A representação do estupro (masculino ou feminino) e ações brutais contra crianças ainda permanecem como os maiores tabus de filmes com cenas de violência. Em relação ao abuso sexual, a figura feminina é mais vitimizada, com algumas sequências ainda marcantes (vide "Sob o Domínio do Medo", de Sam Peckinpah, lançado em 1971, "A Vingança de Jennifer", de 1978, e o sempre citado "Irreversível").

Homens também foram alvos de atos sexuais bárbaros, alguns mostrados em "Amargo Pesadelo" (1972), em que um caipira violenta um dos protagonistas (e o faz imitar um porco), e em "Pulp Fiction" (1994), de Quentin Tarantino.

Para a pesquisadora Laura Cánepa, a evolução da encenação de brutalidades na ficção se desenvolveu com o próprio cinema. "A passagem do preto e branco para a cor trouxe fortemente a questão do sangue nos filmes de horror, que inicialmente parecia bem mais chocante do que é hoje", relembra ela. "Há também quem diga que filmes como ‘A Paixão de Cristo’, do Mel Gibson, e séries como ‘CSI’ aumentaram a aceitação do público em geral para cenas mais fortes, pois acostumaram o olhar a imagens chocantes que antes só apareciam em filmes voltados a um nicho específico".

Num artigo de 2003 para a revista "Interseções", a professora e ensaísta Ivana Bentes escreveu: "A violência já foi pensada por teóricos e cineastas como uma experiência fundamental do cinema, intimamente ligada à própria estrutura do fluxo audiovisual".

Ela aponta a cena do olho cortado com uma navalha no curta "Um Cão Andaluz" (1929), de Luis Buñuel, como o primeiro grande momento de violência no cinema, ainda que profundamente metafórico e simbólico.

Foi a partir dos anos 1960, para a ensaísta, que se percebe uma preocupação em pensar a violência nas esferas mais realistas da representação. "Há a profunda compreensão da violência como dimensão do sagrado, como dimensão da cultura e ao mesmo tempo como algo da ordem do intolerável, quando essa violência está ligada a uma injustiça ou estado de desigualdade".
Na mesma época, iniciou-se ainda o olhar alegórico para o tema, muito utilizado por Jean-Luc Godard e que nos chega hoje via Quentin Tarantino, Takashi Miike e Johnnie To, entre outros.

Brasil
No Brasil, a representação da violência num sentido mais gráfico é inaugurada em 1964, com José Mojica Marins e seu "À Meia-Noite Levarei Sua Alma". "Aqui existe a particularidade de que o primeiro diretor a fazer filmes assumidamente de horror, o Mojica, foi um dos pioneiros mundiais do terror explícito, e dali em diante houve uma tradição bem violenta", afirma Laura Cánepa, pesquisadora do assunto.

A professora Ivana Bentes, da UFRJ, complementa em artigo que, também a partir dos anos 1960, a violência alegórica foi incorporada ao Cinema Marginal, especialmente nos trabalhos de Rogério Sganzerla, com "O Bandido da Luz Vermelha" (1968), e Julio Bressane, em "Matou a Família e Foi ao Cinema" (1969).

Tabus
O crítico e roteirista Fernando Toste comenta alguns aspectos delicados do tratamento de determinados atos violentos pelo cinema.

Estupro. "Em `A Vingança de Jennifer´ (1978), há uma cena profundamente perturbadora que, dentro do universo apresentado pelo filme, faz todo o sentido.
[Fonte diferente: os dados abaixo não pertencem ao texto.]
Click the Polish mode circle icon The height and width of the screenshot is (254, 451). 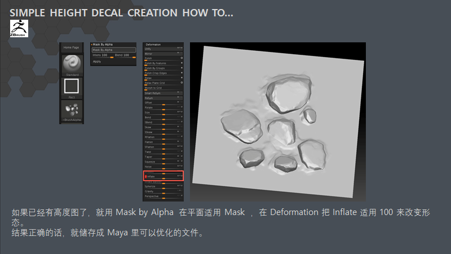[182, 58]
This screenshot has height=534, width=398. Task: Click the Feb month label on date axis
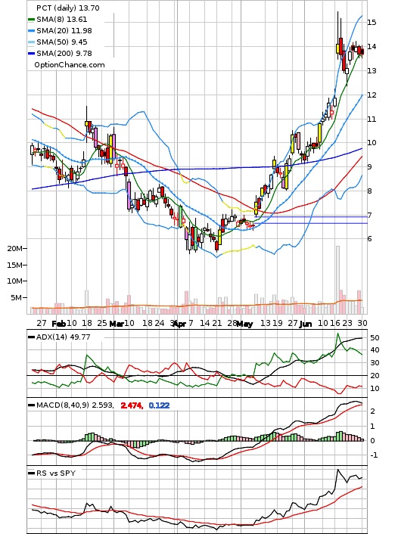coord(58,324)
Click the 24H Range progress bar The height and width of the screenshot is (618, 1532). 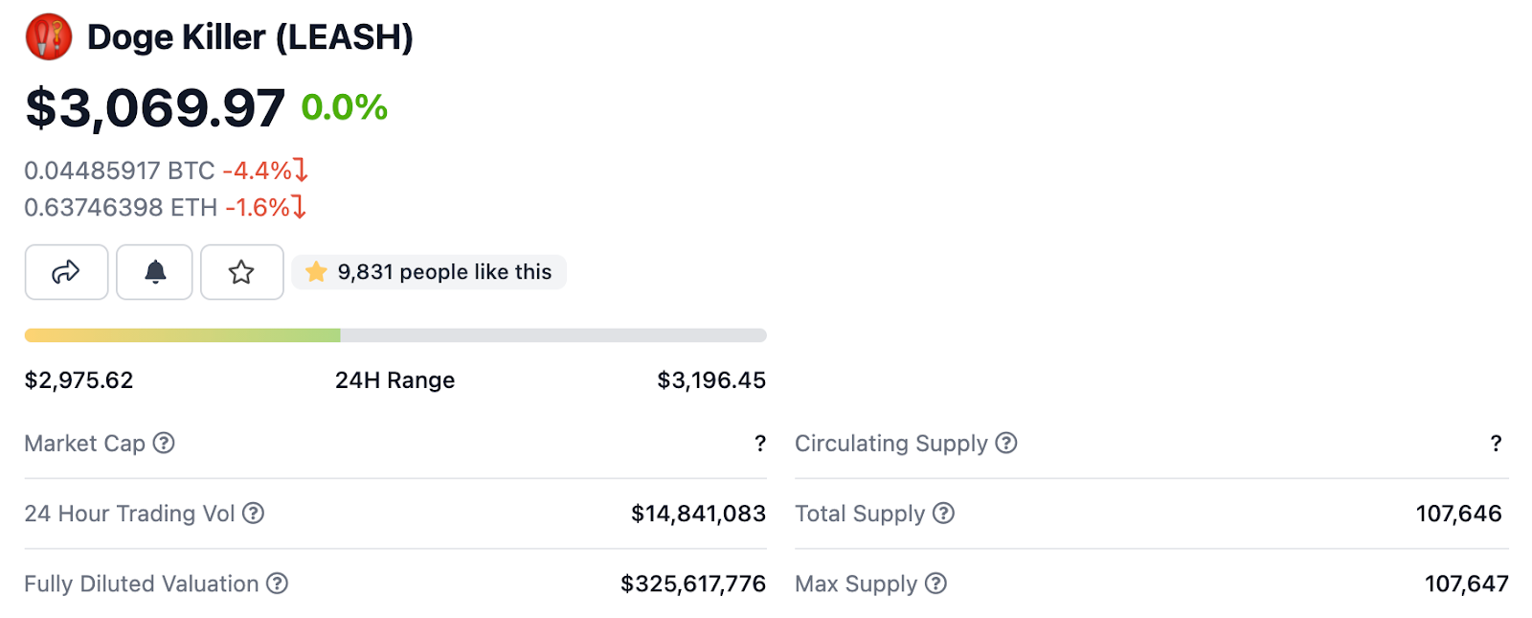click(x=395, y=335)
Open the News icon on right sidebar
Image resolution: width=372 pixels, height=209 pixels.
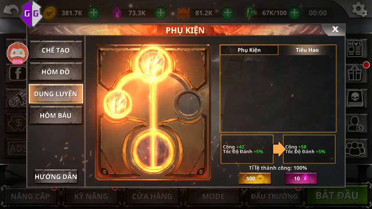click(x=354, y=48)
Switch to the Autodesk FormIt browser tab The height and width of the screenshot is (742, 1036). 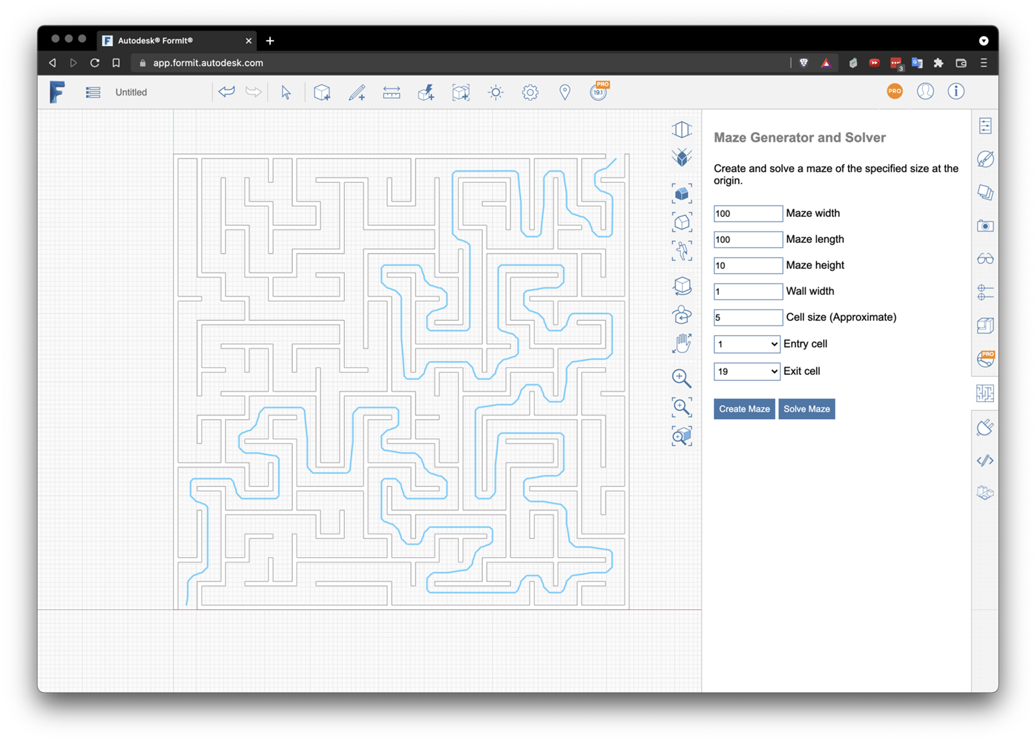pos(175,41)
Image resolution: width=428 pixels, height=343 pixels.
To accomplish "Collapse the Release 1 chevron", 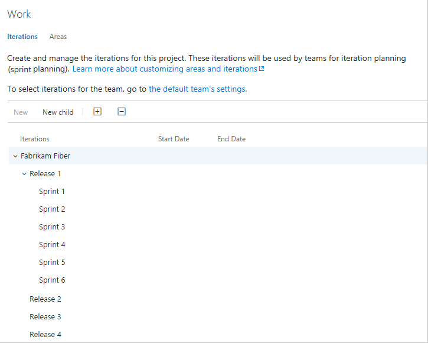I will coord(24,174).
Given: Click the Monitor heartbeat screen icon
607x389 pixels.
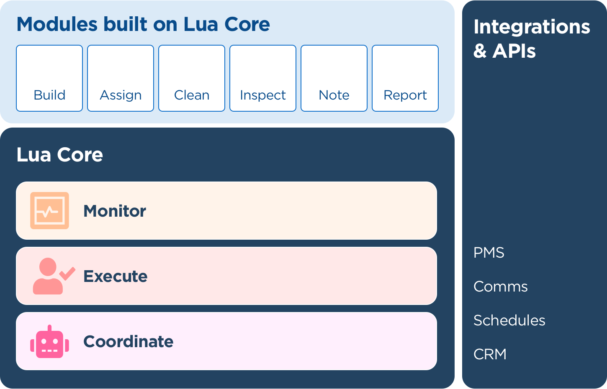Looking at the screenshot, I should 49,210.
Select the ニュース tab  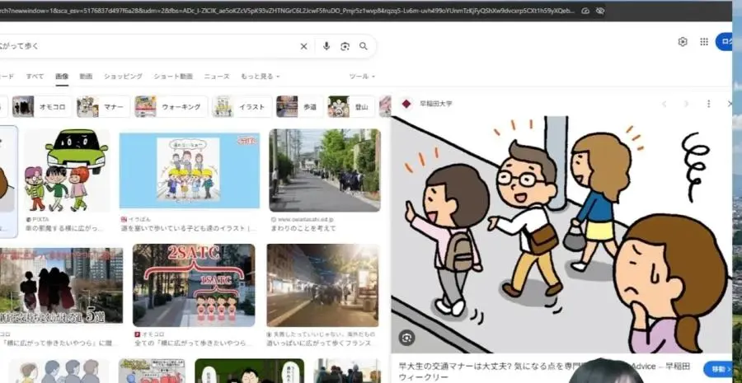[217, 76]
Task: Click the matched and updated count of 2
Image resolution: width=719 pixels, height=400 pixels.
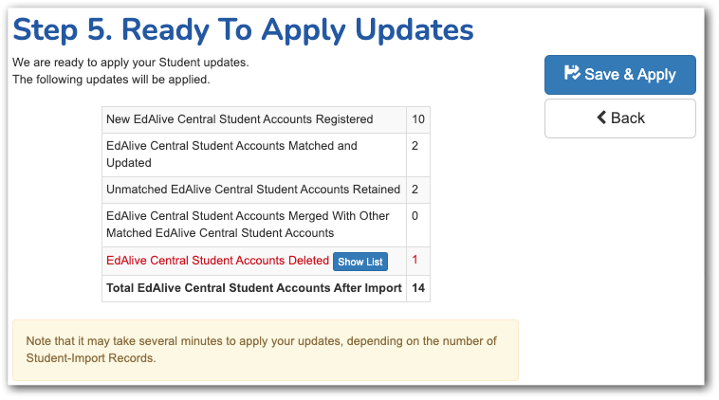Action: pyautogui.click(x=415, y=146)
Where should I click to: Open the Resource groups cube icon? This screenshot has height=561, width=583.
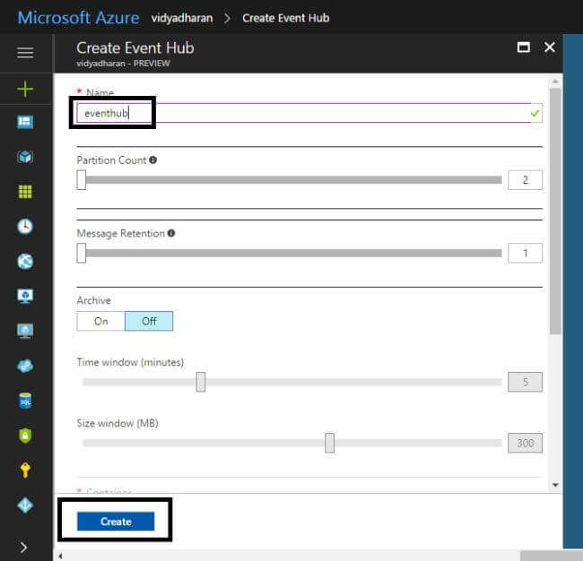tap(25, 157)
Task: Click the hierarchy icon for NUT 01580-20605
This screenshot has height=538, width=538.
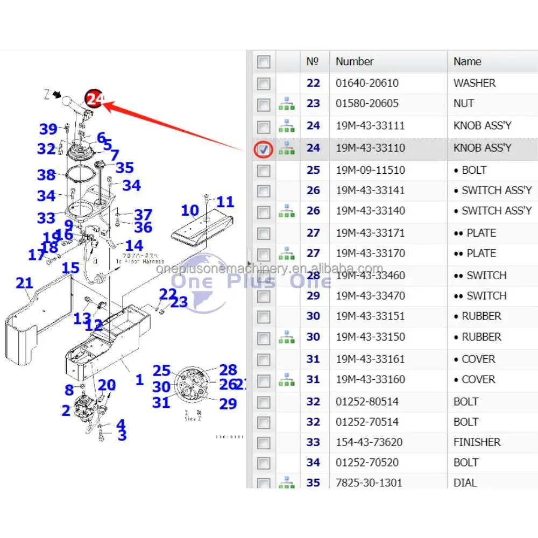Action: coord(287,104)
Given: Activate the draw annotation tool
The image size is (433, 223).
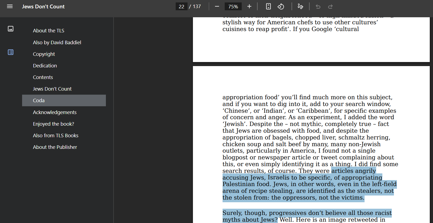Looking at the screenshot, I should pyautogui.click(x=300, y=6).
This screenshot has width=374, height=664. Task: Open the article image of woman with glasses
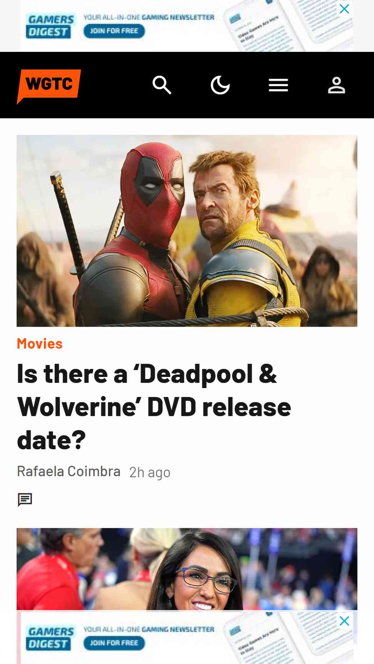pyautogui.click(x=187, y=569)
Na refilmagem de 2011, `Doce Vingança´, existe uma celebração das ações dentro do filme, e eu me senti muito ofendido".

Crianças. "É uma coisa que sempre foi uma questão delicada, e o próprio cinema já problematizou isso dentro dos filmes, como o George Romero em `O Despertar dos Mortos´ em 1978".

Realidade. "Acho que não se deve cometer nenhum tipo de crime em nome da ficção, nem mesmo matar animais. Mas se for feito, como em `Canibal Holocausto´ (1980), é preciso discutir e refletir".

*Publicado em O TEMPO no dia 19.2.2012

Um comentário:

Marcos Kopschitz disse...

O blog esteve meio parado, mas volta em grande performance! Parabéns pelo excelente artigo. Ótimas temática, infomações e reflexões.